## PROBLÈMES À RÉSOUDRE
1. Dites si chacune de ces affirmations est conforme au débat sur les élections municipales, en répondant par oui ou par non et en citant mot pour mot le passage qui tranche. (a) L'amendement COM-1 prévoit une liste comptant deux noms de plus que le nombre de sièges à pourvoir. (b) Philippe Bas a voté l'abaissement du seuil à 1 000 habitants. (c) D'après François Pillet, l'amendement COM-2 réduit à deux cas la possibilité de faire monter un suppléant.
2. Recopiez le passage du débat sur les élections municipales qui va de « M. Alain Marc » jusqu'à « système du panachage. », en remplaçant « département » par « canton ».
3. Rédigez la suite du débat sur les élections municipales à partir de l'endroit où il s'arrête.

## TEXTE PROPOSÉ

----

M. Philippe Bas , président . - Votre amendement COM-1 prévoit que la liste comporte un nombre de noms égal au nombre de sièges à pourvoir, augmenté de deux. L'amendement COM-2 de M. Cardoux prévoit que le conseil municipal n'est pas entièrement réélu à la suite d'un décès ou d'une démission d'un conseiller municipal résultant de l'application de la loi organique du 14 février 2014. Je comprends que votre avis sur ce dernier amendement est défavorable.

Les démissions peuvent avoir des causes diverses : déménagement, mutation professionnelle, mésentente.... Qu'elles obligent à réélire tout le conseil municipal est très lourd. Dans de nombreuses communes, tous les membres de la liste étant élus, il n'y a pas de réserve disponible pour nommer des suppléants.

M. Alain Richard . - Cette proposition de loi est justifiée. L'unicité de la liste peut aussi résulter d'un accident de dépôt de liste. Mais pourquoi limiter les recours aux suppléants ? La loi organique ne limite les cas de remplacement que pour les suppléants des députés ou sénateurs élus au scrutin majoritaire, en excluant la démission. Pour une élection au scrutin de liste, il n'y a pas de sélection des cas de succession, quel que soit le motif de la vacance - ce qui laisse aussi place à des manoeuvres.

M. François Pillet . - Cette proposition de loi a un objectif bien particulier : régler les problèmes posés par les décès. Or l'amendement COM-2 limite à deux cas, qui ne dépendent pas d'une arrière-pensée, la possibilité de faire monter un suppléant : le décès et l'application de la loi organique de 2014. Il me parait plus conforme à l'esprit de la proposition de loi. Aller plus loin interdirait d'organiser une élection générale dans les cas où la démission résulte d'une crise démocratique, par exemple si le maire est mis en minorité.

M. Alain Marc . - Je suis d'accord avec le rapporteur, pour avoir vécu la situation dans mon département. Les élections où une seule liste se présente posent un problème d'expression démocratique. Notre commission des lois s'honorerait à proposer que l'on autorise le dépôt de listes incomplètes. Avoir abaissé le seuil du scrutin de liste à la représentation proportionnelle à 1 000 habitants a augmenté le nombre de communes où une seule liste est présente aux élections municipales.

M. Philippe Bas , président . - Je n'ai pas voté ce changement de seuil, car dans les communes rurales, la démocratie consiste à pouvoir choisir des noms : c'est le système du panachage.

M. Pierre-Yves Collombat . - Du tir aux pigeons !

M. Philippe Bas , président . - La démocratie n'y est pas épuisée par le dialogue entre gauche et droite. L'abaissement du seuil a représenté une régression démocratique. Il vous appartient d'élaborer une telle proposition de loi, monsieur Marc : nul doute qu'elle rencontrerait un large écho.

----

[Entrées de texte et de localisation d'éléments]
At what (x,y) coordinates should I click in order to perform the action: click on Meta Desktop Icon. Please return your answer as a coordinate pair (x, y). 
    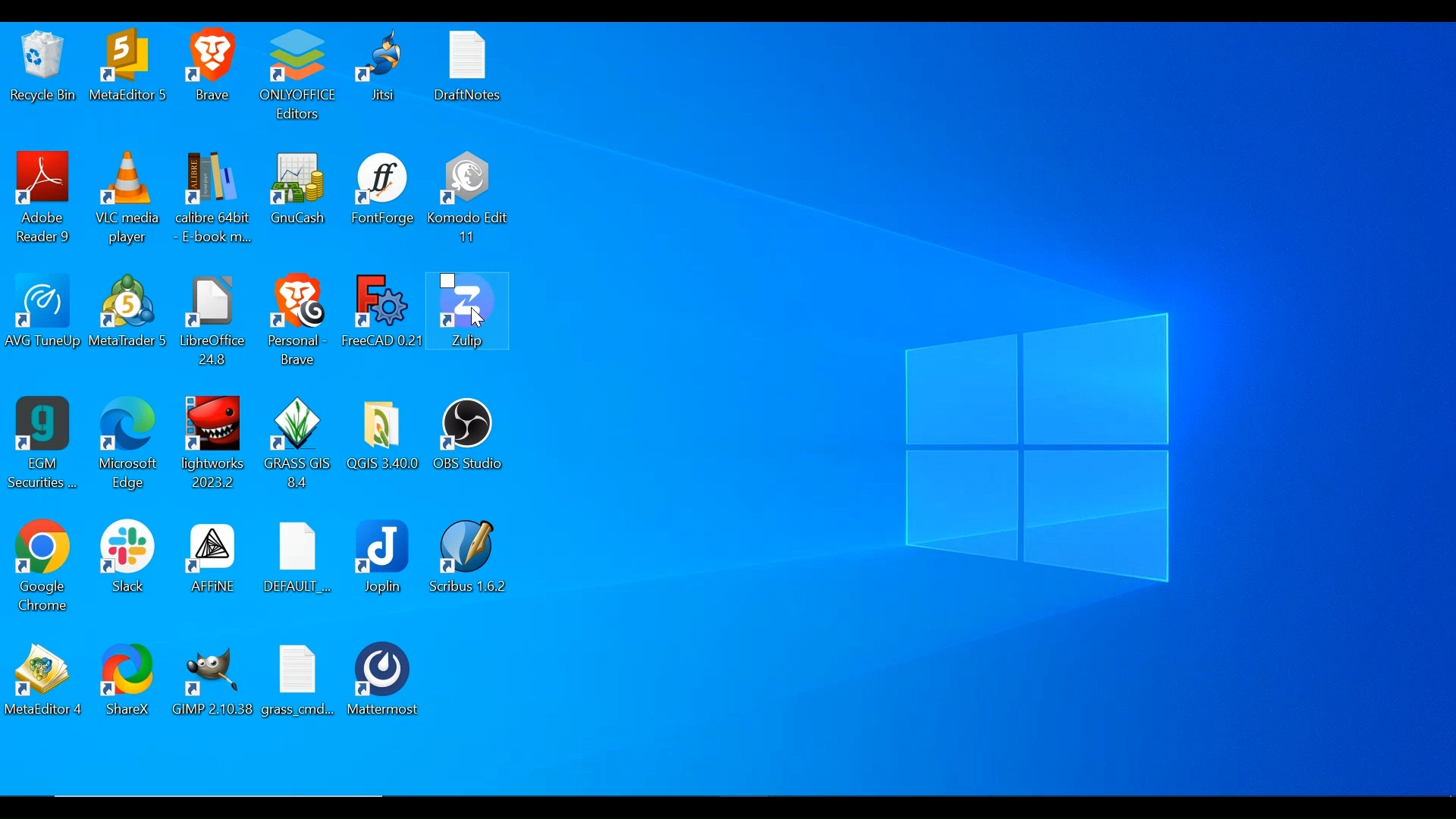
    Looking at the image, I should click on (132, 312).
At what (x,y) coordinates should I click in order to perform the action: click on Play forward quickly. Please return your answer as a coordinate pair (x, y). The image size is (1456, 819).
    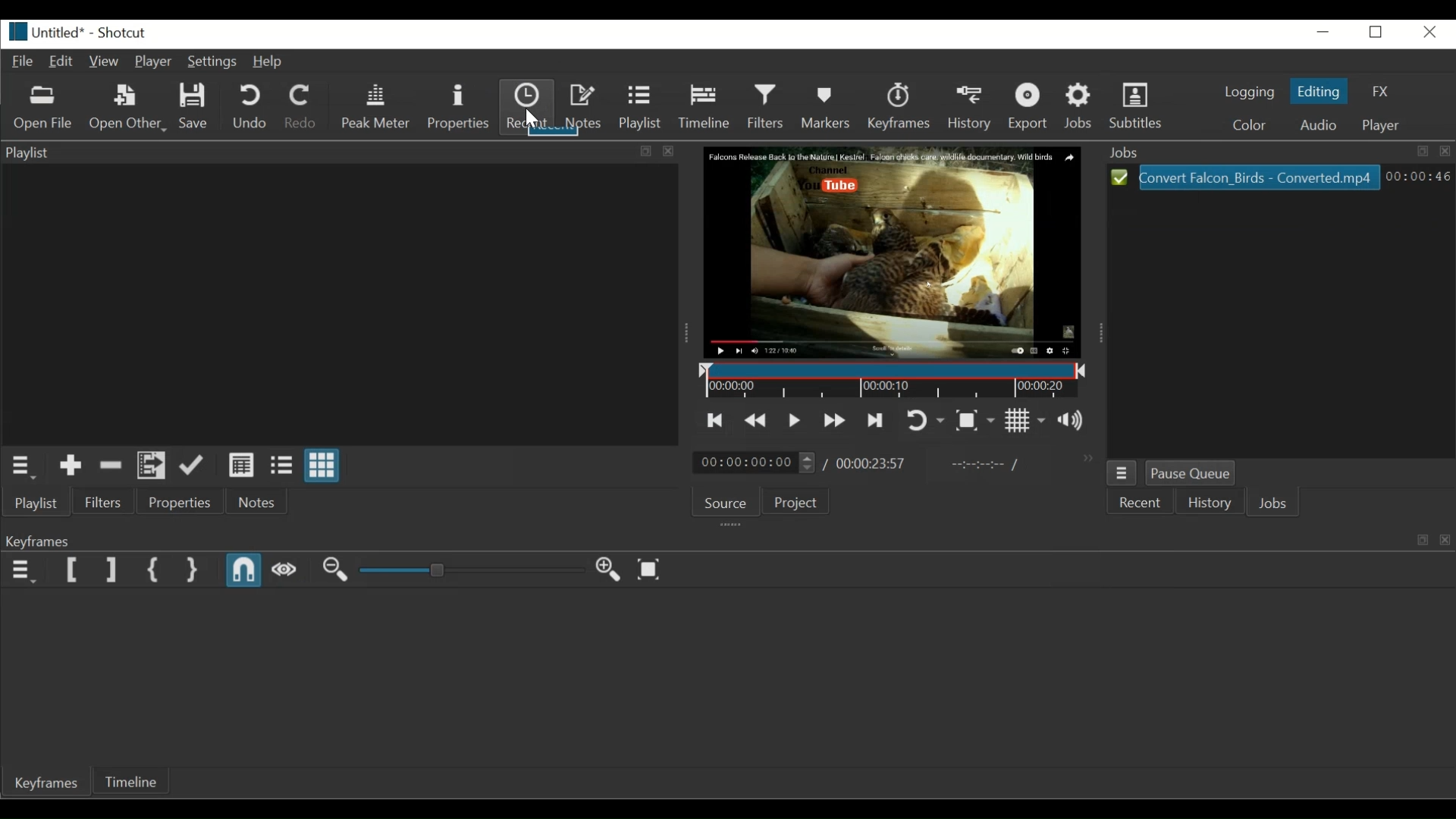
    Looking at the image, I should click on (836, 420).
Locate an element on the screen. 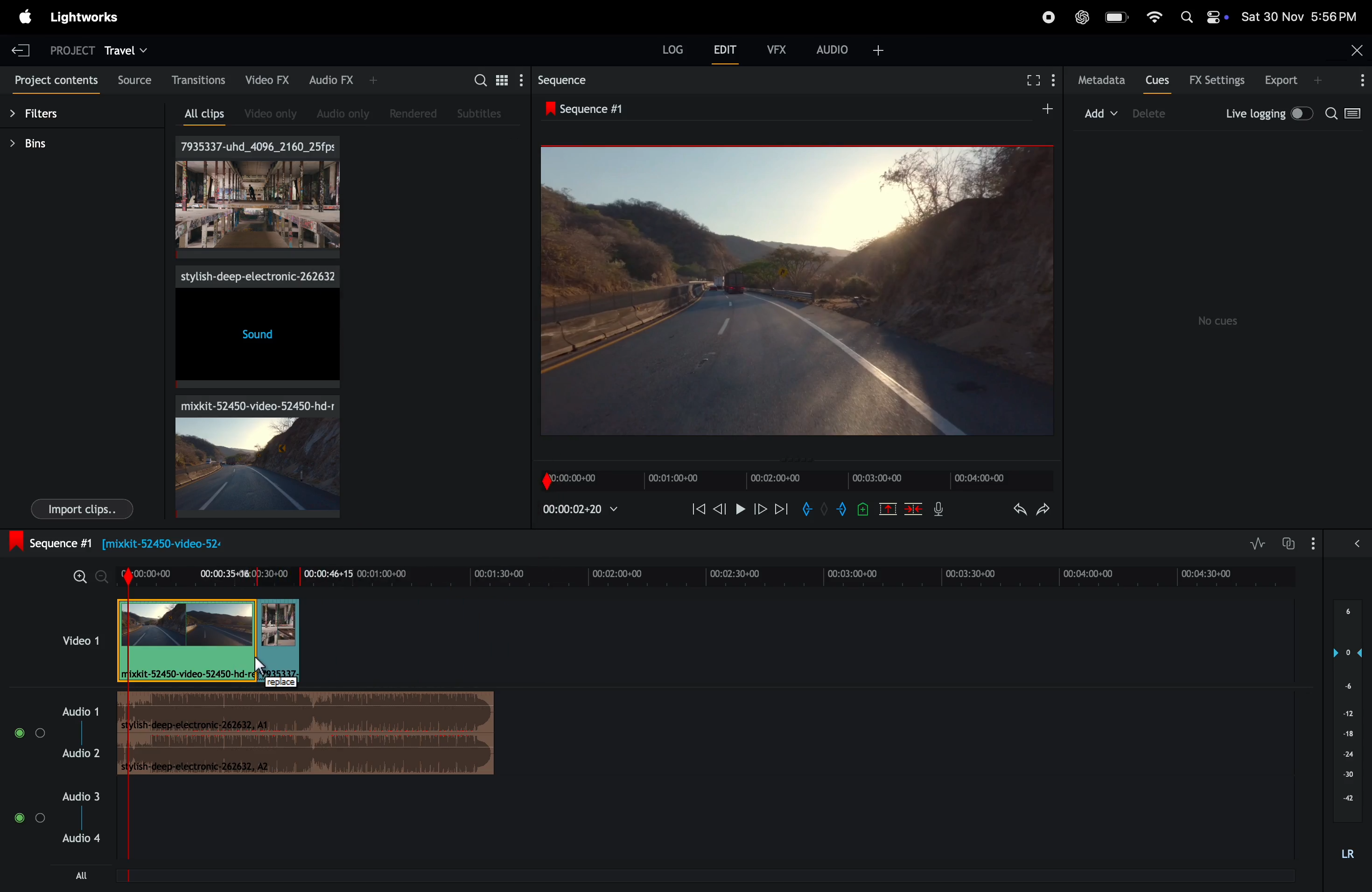 This screenshot has width=1372, height=892. play is located at coordinates (740, 510).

----

## CORRIGÉ DE L'EXERCICE
1.
(a) Oui : « Votre amendement COM-1 prévoit que la liste comporte un nombre de noms égal au nombre de sièges à pourvoir, augmenté de deux. »
(b) Non : « Je n'ai pas voté ce changement de seuil »
(c) Oui : « l'amendement COM-2 limite à deux cas, qui ne dépendent pas d'une arrière-pensée, la possibilité de faire monter un suppléant »

2.
M. Alain Marc . - Je suis d'accord avec le rapporteur, pour avoir vécu la situation dans mon canton. Les élections où une seule liste se présente posent un problème d'expression démocratique. Notre commission des lois s'honorerait à proposer que l'on autorise le dépôt de listes incomplètes. Avoir abaissé le seuil du scrutin de liste à la représentation proportionnelle à 1 000 habitants a augmenté le nombre de communes où une seule liste est présente aux élections municipales.

M. Philippe Bas , président . - Je n'ai pas voté ce changement de seuil, car dans les communes rurales, la démocratie consiste à pouvoir choisir des noms : c'est le système du panachage.

3.
Mme Jacqueline Gourault . - Le problème se pose en cas de décès du maire. Il y a d'autres cas : dans mon département, des conseillers municipaux ont démissionné massivement pour manifester leur désaccord avec le maire. Je soutiens l'amendement COM-2.

M. André Reichardt . - J'ai cosigné cet amendement ainsi que la proposition de loi, mais après avoir entendu les arguments juridiques de M. Richard, je me rallie à l'amendement COM-1, par souci de cohérence.

M. Philippe Bas , président . - Nous avons donc trois solutions : faire appel aux suppléants uniquement en cas de décès du maire, c'est l'objet de la proposition de loi initiale ; pour combler toute vacance de siège, comme le propose le rapporteur ou, comme le propose l'amendement COM-2, uniquement en cas de décès ou de démission résultant de l'application de la loi organique de 2014.

M. François Grosdidier , rapporteur . - Mon amendement est antérieur à l'amendement COM-2. Un conseil municipal doit compter les deux tiers de ses membres pour fonctionner. En cas de crise, si le maire est devenu minoritaire, deux suppléants ne suffiraient pas à renverser la tendance. D'autant qu'il est plus difficile pour les opposants internes à la majorité d'obtenir la défection d'un tiers du conseil lorsque l'opposition siège.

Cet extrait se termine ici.